McEwen, Bruce S. and Harold M. Schmeck, Jr.
The Hostage Brain
New York: Rockefeller University Press, 1994.

Excerpts: "No forces set to work by the genes are more powerful or more crucial than the hormones. They affect almost every function of the brain, not the least its conscious thoughts. The fact that the mind can be captured by its hormones is one of mankind's oldest stories, and one of the newest. Stress, which can also capture and distort the brain, is largely a matter of hormones. This subject is so important that it deserves two chapters with topics that range from the stresses that keep us alive and vibrant to the shock of armed combat and even the stress of hopelessness. Science today is coming to grips with the anatomy of fear. Specialists have traced the brain circuits by which terror echoes through the mind. They have probed the small, deep-set center where fear begins. These stories are followed by the saga of that other great language, the language of immunity. This is the great biological system that keeps us healthy long enough to pass on our genes. In the later decades of life, more and more mistakes creep in, allowing infections and other more complicated diseases. Could it be that the genes lose interest in the body after the reproductive years? ... "

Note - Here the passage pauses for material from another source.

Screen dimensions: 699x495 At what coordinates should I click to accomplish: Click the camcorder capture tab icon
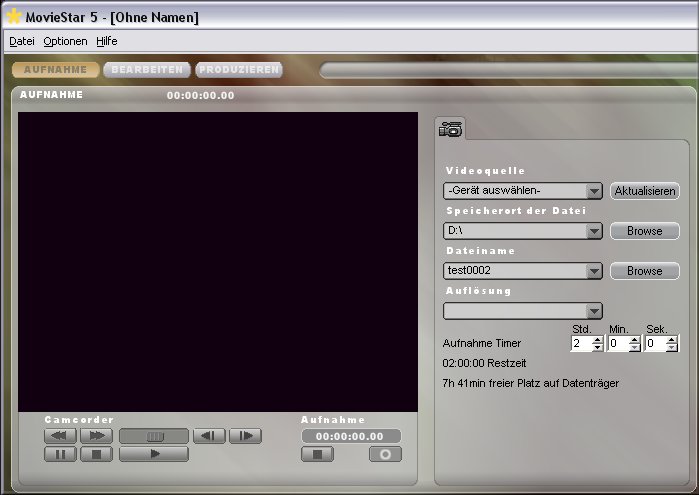coord(451,129)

"For all of its wonders and mysteries that we can only dimly glimpse, the brain is a physical organ. It weighs only a few pounds and occupies no more volume than a half gallon of milk. What is this object that has invented music, truth, and justice, and may have invented the universe? For that matter, is it more the product of its 'nature' or its 'nurture' and what is the good news and the bad news of what we can and cannot do to help the brain?" (p. 19, courtesy Tom Heggestad).